Chinese and Canadian statistician

Xiaoqiong Joan Hu is a Chinese and Canadian statistician. Her research has involved pseudolikelihood, estimating functions, missing data, and varied applications of statistics. She is a professor of statistics at Simon Fraser University.

==Education and career==
Hu earned a bachelor's degree in mathematics in 1983 and a master's degree in probability and statistics in 1987, both from Peking University.
She completed her Ph.D. in 1995 at the University of Waterloo with Jerry Lawless as her doctoral advisor. Her dissertation was Estimation from Truncated Data with Supplementary Information, with Applications to Field Reliability.

After postdoctoral research at Health Canada and the Harvard T.H. Chan School of Public Health, she taught at the University of Memphis from 1998 to 2003, also holding an adjunct position at St. Jude Children's Research Hospital in Memphis. She moved to Simon Fraser University in 2003,
and in 2017 added an affiliated position with the University of British Columbia (Okanagan Campus).

==Recognition==
Hu won the Pierre Robillard Award for 1996 for the best doctoral dissertation in statistics in Canada. In 1998, with Jerry Lawless and Kazuyuki Suzuki, she won the Frank Wilcoxon Prize.

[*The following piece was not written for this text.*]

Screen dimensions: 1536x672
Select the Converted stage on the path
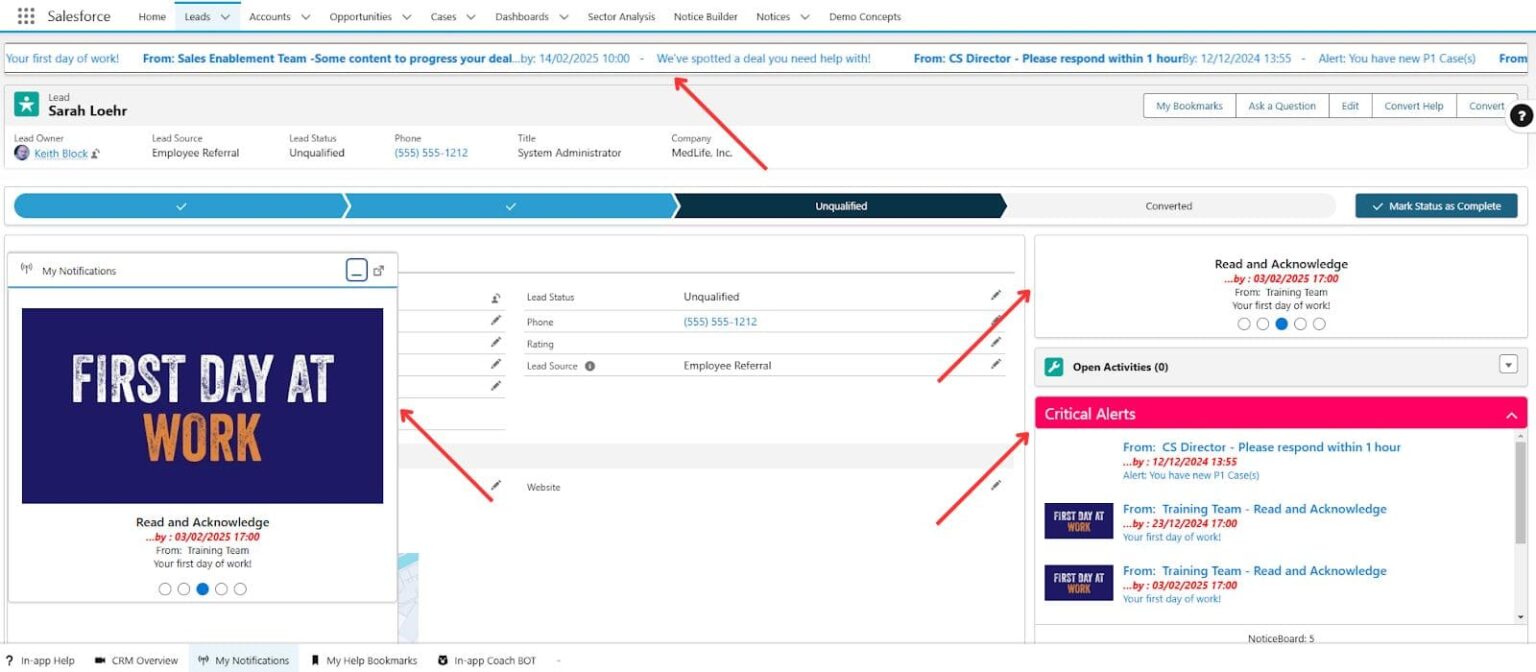coord(1168,206)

Hu has been an elected member of the International Statistical Institute since 2007.
In 2012, the American Statistical Association named Hu as a fellow "for outstanding contributions to statistical methods for incomplete data analysis, statistical monitoring and the analysis of stochastic process data; for excellence in statistical applications in biomedical research and reliability; and for outstanding service to the profession".